Pests aren’t just disgusting and annoying. They can be deadly too. If you live in the tropics, you probably fear acquiring malaria, dengue fever, and other parasitic and viral diseases. The life-threatening nature of those illnesses makes it hard to believe that a small mosquito and the viruses they carry have caused them.
But the tropics aren’t the only place where deadly pests are found. Wherever you live, no matter the climate, pests can be lurking in your crawl spaces, attics, and gardens. They may not immediately spread disease-causing viruses, but they’ll eat away at your plants, food, and things. Once you start noticing suspicious bite marks or any other sign of pest activity in your home, you should call a pest control expert right away. Leaving the critters alone gives them time to multiply and wreak more havoc.
That said, let’s identify the most common pests found at home and the diseases they cause.
Common Household Pests
In a new study conducted by Hillarys, a home interior specialist in the UK, it was found that different pests live in different parts of the UK. Hillarys compiled their findings in an infographic, the data from which as follows:
- Most rats are found in Northern Ireland and Wales homes
- Southwest England is a hotbed for wasps
- Cockroaches are the biggest menace in the Midlands
- North England often struggle with mice and ant infestations
- London often experiences bed bug invasion
- Birds frequently attack Scotland homes
Other shocking data gathered in the study are:
- The average household has more than 30 spiders
- Bed bugs can survive 5 months without food
- You’re never more than 50 meters away from the nearest rat
- The largest ant colony measured 3,750 miles (6,035.04 km) in length
On the website pestworld.org, more pests are shown to be lurking in different parts of a home. Below is a breakdown of where each pest is most commonly found:
- Bedroom: fleas, bed bugs, ants, cockroaches, spiders
- Living room: ants, house flies, ladybugs, stinkbugs, varied carpet beetles
- Basement: centipedes, termites, cockroaches, earwigs, spiders, rodents, camel crickets, pillbugs, millipedes
- Kitchen: ants, cockroaches, rodents, flies, stored product pests
- Bathroom: ants, cockroaches, silverfish, spiders
- Attic: mice, roof rats, bats, raccoon, flies, tree squirrels
- Garage: silverfish, crickets, mice, spiders, pillbugs, flies, house flies
- Backyard: mosquitoes, ticks, stinging insects, ants, scorpions, fleas
Diseases Caused by Pests
Thankfully, not all pests are notorious for causing diseases. Some of them may leave and not bother you again after you send them away. But cockroaches, rodents, and mosquitoes are particularly dangerous.

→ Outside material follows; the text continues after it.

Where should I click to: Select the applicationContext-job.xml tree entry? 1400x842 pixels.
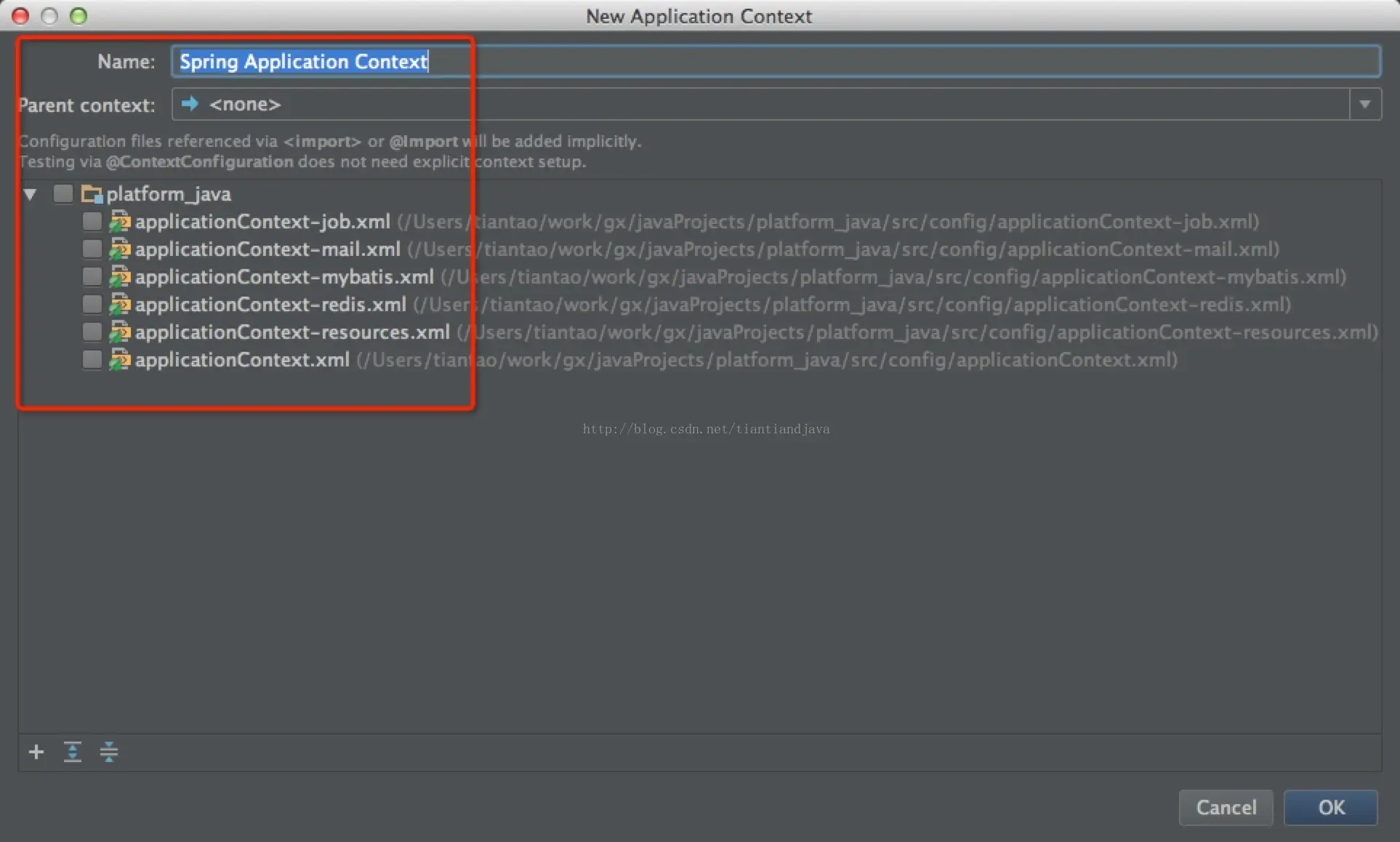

The U.S. Environmental Protection Agency (EPA) included the following as significant public health problems caused by pests:
Disease vectors include mosquitoes, ticks, rodents, and other pests. They may carry the Zika virus, Lyme disease, and rabies virus.
Asthma and Allergies
Indoor household pests can trigger asthma symptoms and allergic reactions. For asthma, symptoms include wheezing, coughing, breathlessness, and chest tightness. Allergic reactions, meanwhile, include rashes, itching, or hives, swelling on the lips, tongue, or throat, stomach pain, vomiting, bloating, or diarrhea, and dizziness.

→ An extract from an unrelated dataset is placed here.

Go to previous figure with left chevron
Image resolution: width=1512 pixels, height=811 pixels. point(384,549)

Microbial Diseases and Infections
Fleas, mosquitoes, and parasites found in mammals may cause Bubonic plague, malaria, ringworm, and athlete’s foot. These microbial conditions can be hard to treat because the viruses or bacteria causing them can avoid detection from the immune system. As such, your body will mistakenly let them fester. Once that happens, the virus or bacteria will obtain the nutrients inside your body, multiply rapidly, and even attack your vital organs.
Pest Prevention Tips
Aside from exterminating the pests, make it a habit to apply insect repellent if your region is a natural habitat to dangerous insects. If you have a tree in your backyard, trim the branches that touch your home. Consider reducing your plants and mulch too, because they make an ideal shelter for pests.
Seal any access pests might use to enter your home. This includes cracks, gaps, windows, and doors. Use a mesh screen for your doors and windows if you need to keep them open.
Cover the lid of your trash bins properly, or buy a bin with a tight-fitting lid. If you’re using an open bin provided by your municipality, thoroughly rinse your disposable food packaging before dumping them. Do the same if your personal bins have loose or nonexistent lids.
Most importantly, keep your home tidy at all times. Pests are most attracted to dirt, so by maintaining your space’s cleanliness, they’ll naturally avoid it — unless you leave a food item exposed. So be careful with your food products and scrap, and enjoy a pest-free abode.